Monday 7 April 2008

UK Government Considers Mandatory Carbon Footprints for Business

I attended a carbon footprinting discussion at the UK Houses of Parliament last year on behalf of Carbon Clear. At that session, Christian Aid and other organisations were calling for standardised corporate carbon footprinting and a Defra representative mentioned that they were setting aside funding to research the issue.

It was therefore no surprise to read in yesterday's Independent on Sunday newspaper that the UK Government has moved closer to requiring publicly listed companies to disclose their corporate carbon footprints along with the other data included in their annual reports.

There are many reasons why diferent actors would want companies to report this information. First, it makes it easier to benchmark the performance of individual firms. This enables government, shareholders and activists to identify and praise the environmental leaders and criticise the laggards. Such pressure, it is hoped, will pressure companies faster voluntary action to reduce emissions.

The second, and to my mind more important rationale, is that mandatory carbon footprints provides greater access to a very powerful management tool for large and small companies alike. Carbon footprinting provides an opportunity for managers to look at their company from a new perspective. In addition to helping benchmarking against the competition, understanding and tackling your corporate carbon footprint provides five key benefits:

  1. Reducing costs: As a company, your biggest sources of carbon emissions are often items that cost you money: fuel, electricity, raw materials, and waste disposal. Using these resources more efficiently can trim your carbon footprint while helping your bottom line.
  2. Developing new business opportunities: The "green and ethical" consumer market was worth £30 billion in 2006 and continues to grow rapidly. Companies that can respond to this opportunity new lower-carbon products and services stand to gain competitive advantage.
  3. Engaging staff and customers: As I pointed out in an earlier post, employees expect their companies to be good environmental citizens.
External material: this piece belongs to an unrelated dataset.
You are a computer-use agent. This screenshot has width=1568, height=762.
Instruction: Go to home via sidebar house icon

Developing a carbon footprint reduction strategy is a way to involve a cross section of staff in an exciting new initiative, secure a visible commitment from senior management, and strengthen morale.
  4. Strengthening the brand: A report by the Carbon Trust indicates that climate change has put over £20 billion pounds of brand equity at risk. Communicating your low-carbon credentials in an effective manner can help companies protect and strengthen their brand in a low-carbon economy. For example, Walkers gained a tremendous amount of free publicity when it put carbon footprint labels on its potato chips. More and more companies are joining in.
  5. Increasing peace of mind: Climate change creates winners and losers. Government policies, customer buying behaviour, investment criteria and business costs all change when we shift to a low-carbon economy. Measuring and analysing the corporate carbon footprint is the first step in understanding how climate change affects the company. That knowledge helps managers increase the likelihood that their company is a winner.
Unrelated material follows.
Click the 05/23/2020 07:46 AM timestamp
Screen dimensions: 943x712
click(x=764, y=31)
It's a shame that the Independent article doesn't mention any of these benefits. The main response they highlight from a business spokesperson is a negative one:

"The CBI said on Friday in response to the news that although it endorsed mandatory reporting and would like to see it implemented by 2013, the definition of carbon emissions was not sufficiently developed for the move to be introduced this year."
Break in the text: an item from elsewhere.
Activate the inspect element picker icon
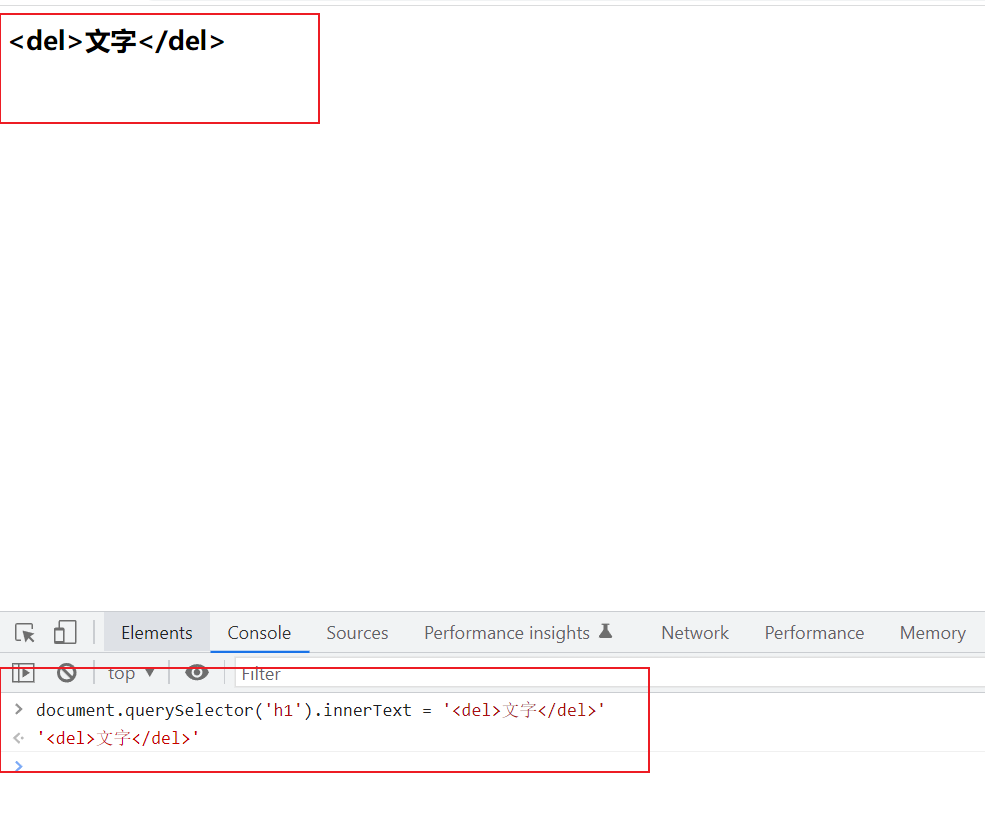The image size is (985, 826). [25, 633]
In fact, Carbon Clear and major corporations around the world have been using an international standard, ISO 14064-1, to measure carbon footprints for years. That standard was released two years ago and has been used by hundreds of governments, small businesses and multinational corporations. Other listed companies around the world are already reporting their emissions under a variant of this standard for the Carbon Disclosure Project. So the main objection to mandatory reporting - that there's no standard definition - goes away.

We'll keep watching as government policy evolves. After all, at Carbon Clear, we help companies and individuals take action to tackle climate change and gain as much benefit as possible from the shift to a low-carbon economy. The more tools we can give our partners, the better.